The study is based on the hypothesis that a fraction of T cells with memory phenotype can recirculate from the skin and relocalize at extracutaneous sites including enthesis or synovial tissue thus propagating the pro-inflammatory cycle. This could represent a pathogenic mechanism in the development of PsA.
The main aim of the study is to define the phenotypic and functional differences of circulating T cells in patients cutaneous psoriasis, patients with psoriatic arthritis and in control group of healthy subject.
To this end the investigators analyze the expression of cell surface markers of central memory (TCM), effector memory (TEM) and effector (Teff) cells, within this subsets the investigators evaluate the expression of chemokine receptors as well as skin and tissue homing molecules.
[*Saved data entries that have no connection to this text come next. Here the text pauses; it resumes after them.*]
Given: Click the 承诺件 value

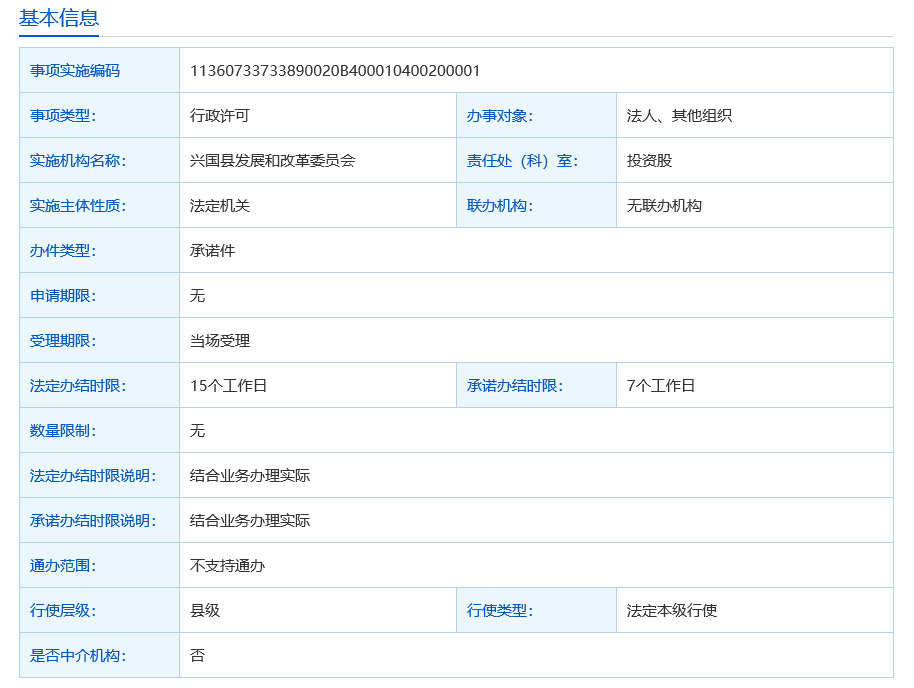Looking at the screenshot, I should tap(212, 250).
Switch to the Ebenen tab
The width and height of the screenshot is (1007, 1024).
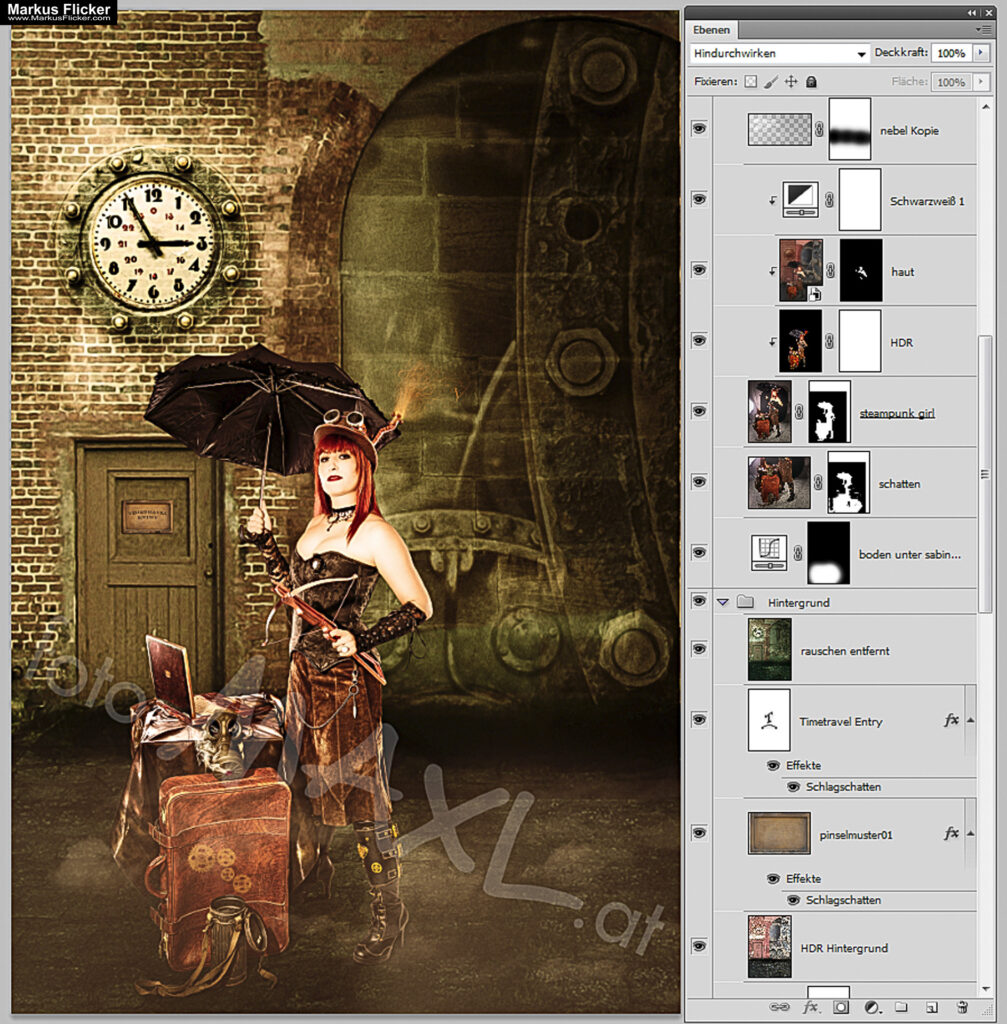711,29
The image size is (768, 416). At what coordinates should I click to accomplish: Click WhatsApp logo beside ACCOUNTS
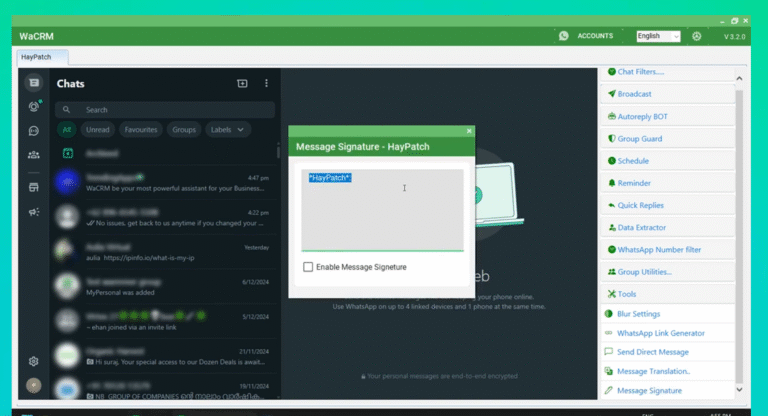click(564, 36)
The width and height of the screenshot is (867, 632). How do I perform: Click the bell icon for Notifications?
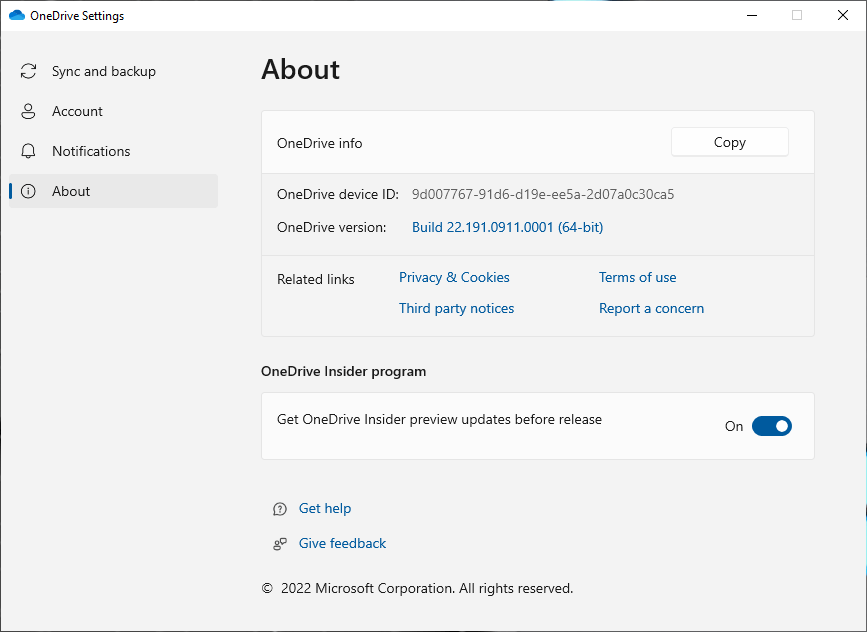coord(29,151)
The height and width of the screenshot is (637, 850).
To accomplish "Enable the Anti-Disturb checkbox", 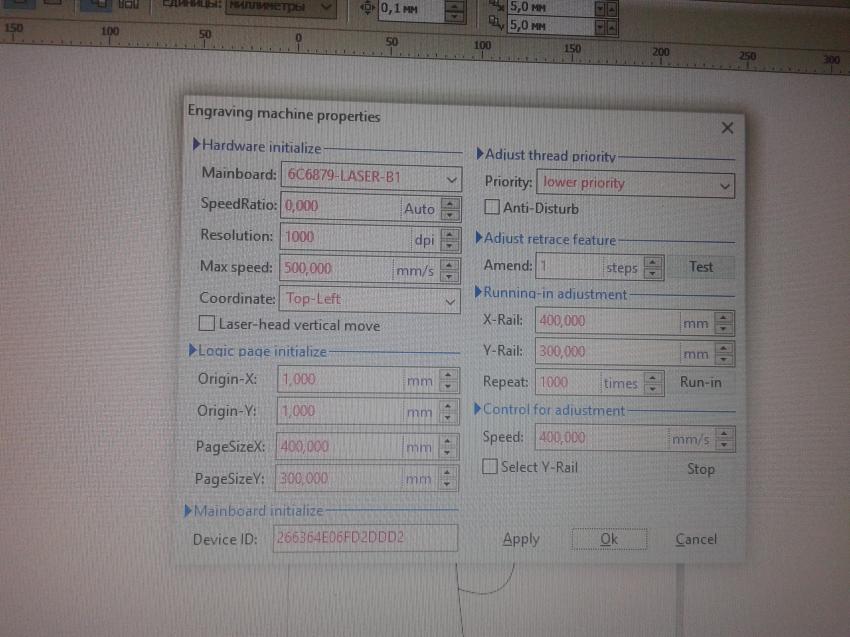I will [492, 208].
There will be also an evaluation of the T cell polarization towards Th1/Tc1 or Th17/Tc17 phenotype by evaluating the cytokine expression profile.
In selected patients with PsA the researchers analyze in parallel the phenotype and the cytokine profile of T cell subpopulations in peripheral blood and in synovial fluid, The results of this study could possibly allow to define distinctive features of circulating T cells in patients with PsA and to understand the link between circulating and synovial fluid T cells in patients with PsA.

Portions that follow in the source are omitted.